The MSSQL database is local on the system, not over the network, but later on I may want to move it to a different server.

Which, from a performance (or other standpoint) is the better solution here?

+2  A: 

From a performance perspective, it's likely the filesystem will be fastest - perhaps by a large margin.

However, there are other factors to consider.

  • It doesn't matter how fast it is, generally, only whether it's sufficiently fast. Storing and retrieving small blobs is a simple task and quite possibly this will never be your bottleneck.
  • NTFS is journalled - but only the metadata. If the server should crash mid-write, a file may contain gibberish. If you use a filesystem backend, you'll need to be robust against arbitrary data in the files. Depending on the caching layer and the way the file system reuses old space, that gibberish could contains segments of other messages, so you'd best be robust even against an old message being repeated.
  • If you ever want to add new features involving a richer message model, a database is more easily extended (say, some sort of caching layer).
  • The filesystem is more "open" - meaning it may be easier to debug with really simple tools (notepad), but also that you may encounter more tricky issues with local indexing services, virus scanners, poorly set permissions, or whatever else happens to live on the system.
  • Most API's can't deal with files with paths of more than 260 characters, and perform poorly when faced with huge numbers of files. If ever your storage directory becomes too large, things like .GetFiles() will become slow - whereas a DB can be indexed on the timestamp, and the newest messages retrieved irrespective of old clutter. You can work around this, but it's an extra hurdle.
  • MS SQL isn't free and/or isn't installed on every system. There's a bit of extra system administration necessary for each new server and more patches when you use it. Particularly if your software should be trivially installable by third parties, the filesystem has an advantage.

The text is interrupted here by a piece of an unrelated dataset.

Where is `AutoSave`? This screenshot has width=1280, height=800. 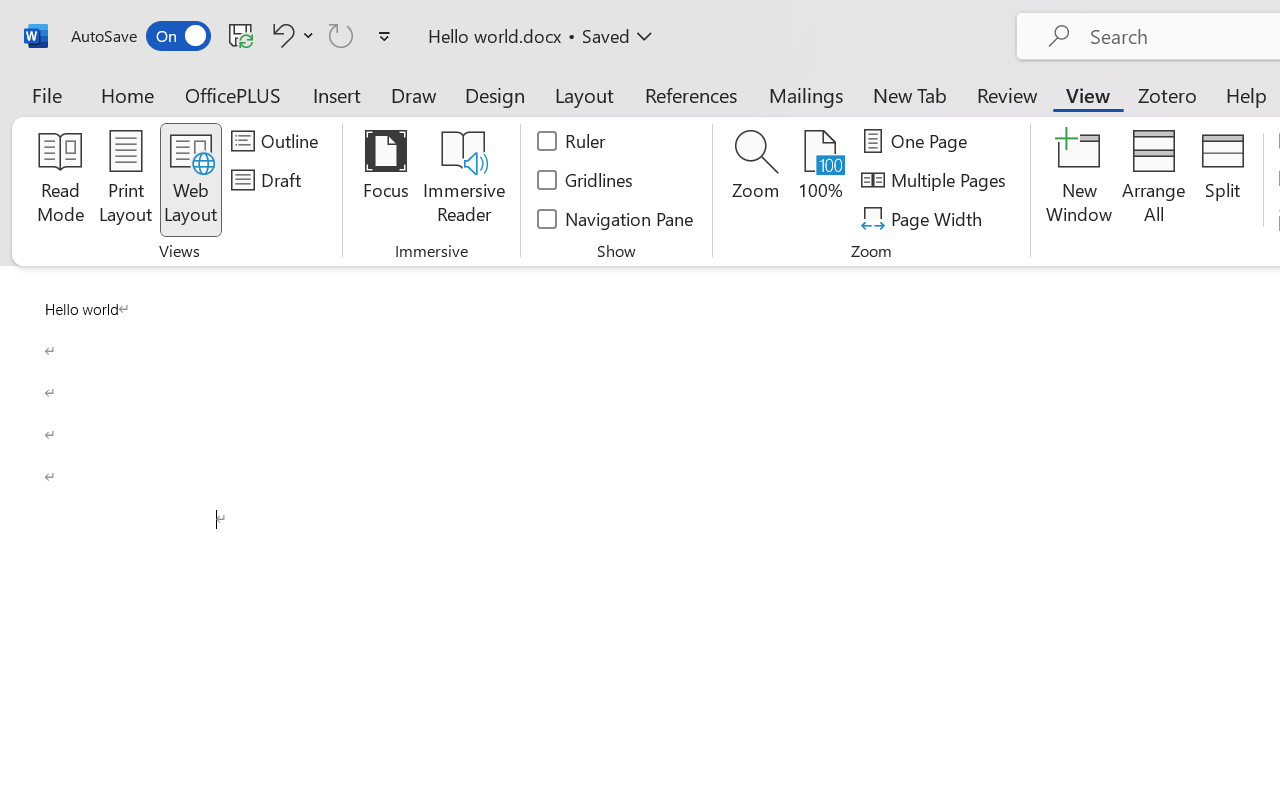
AutoSave is located at coordinates (140, 36).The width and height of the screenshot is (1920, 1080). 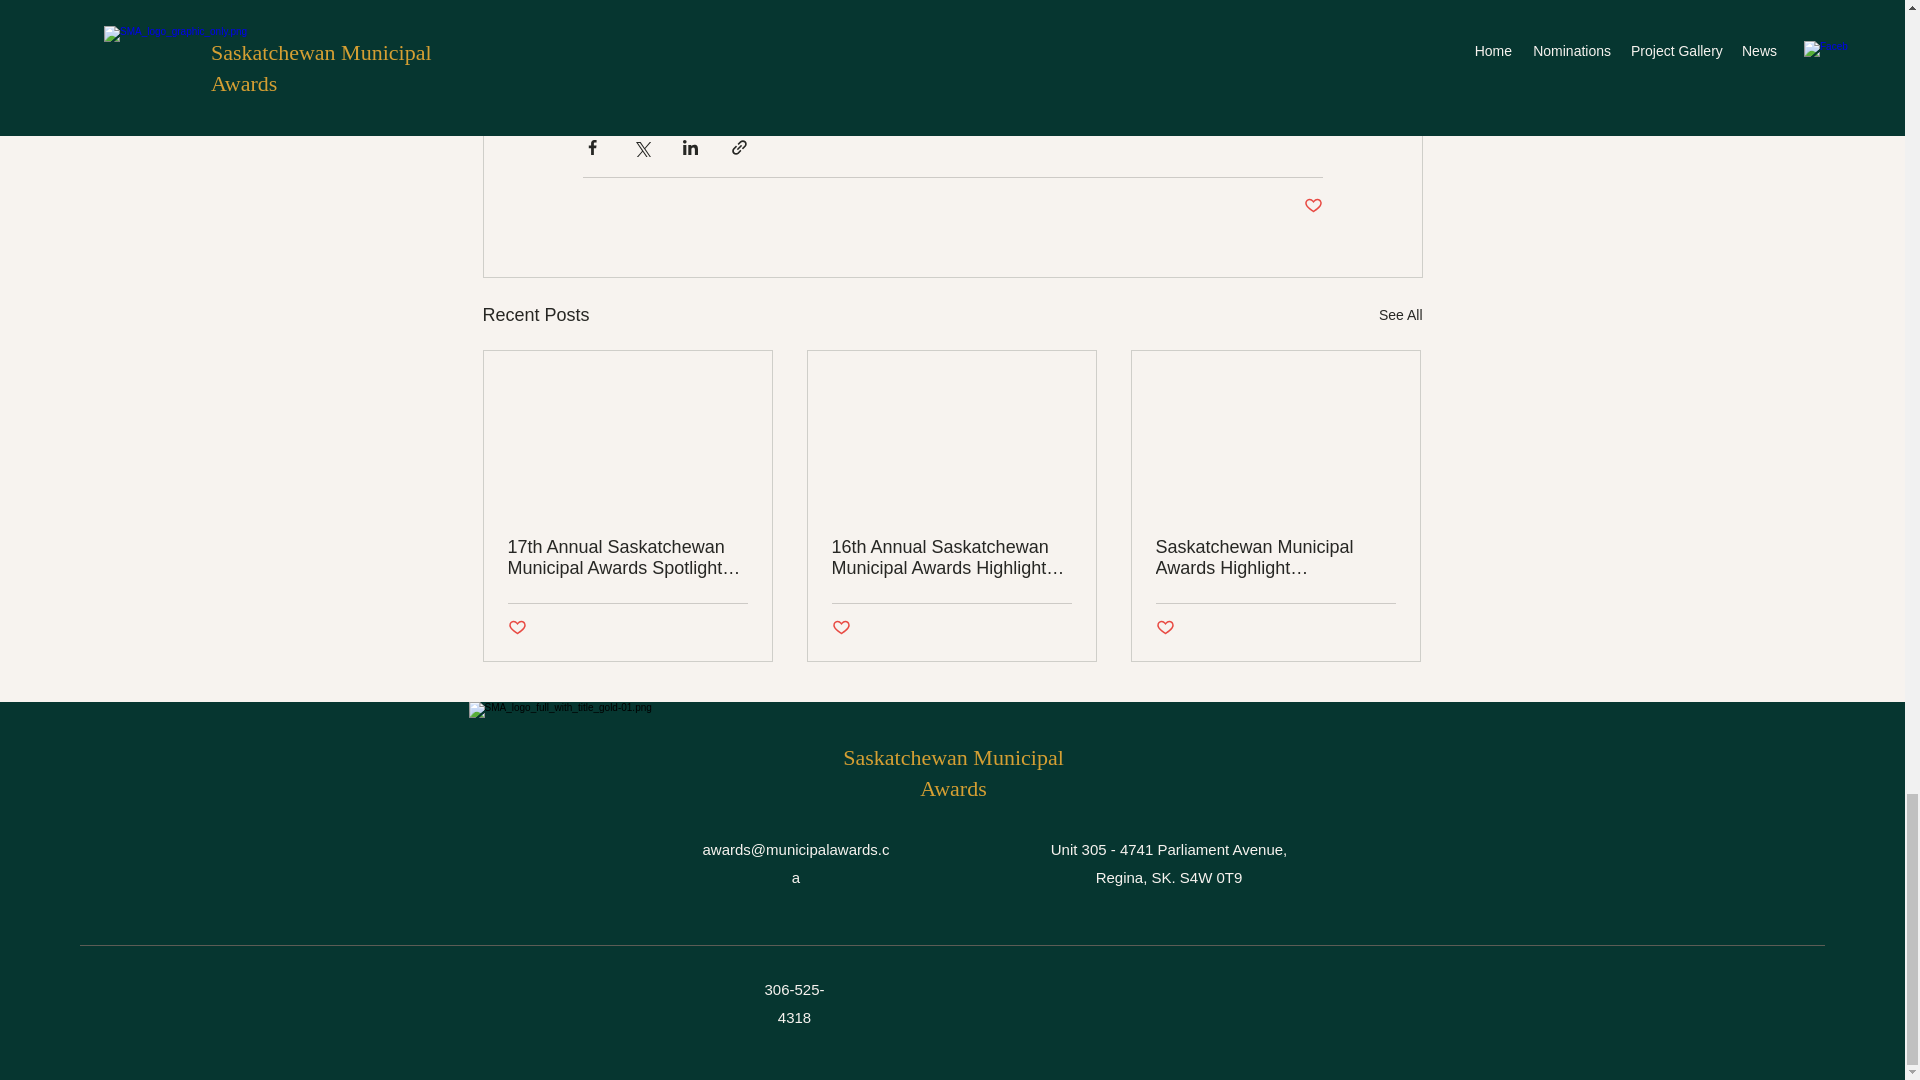 What do you see at coordinates (1400, 316) in the screenshot?
I see `See All` at bounding box center [1400, 316].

I don't know what your building, but don't prematurely optimize. Both solutions are quite similar in terms of performance, and it's likely not to matter - so pick whatever is easiest for you. If performance is ever really an issue, direct communication (whether via IPC or IP or whatnot) is going to be several orders of magnitude more performant, so don't waste time microoptimizing.

Eamon Nerbonne
A: 

My experience with 2005 and lower is that it's much slower with the database.
Especially with larger file.. That really messes up SQL server memory when doing table scans

However
The new SQL server 2008 has better file support in the engine.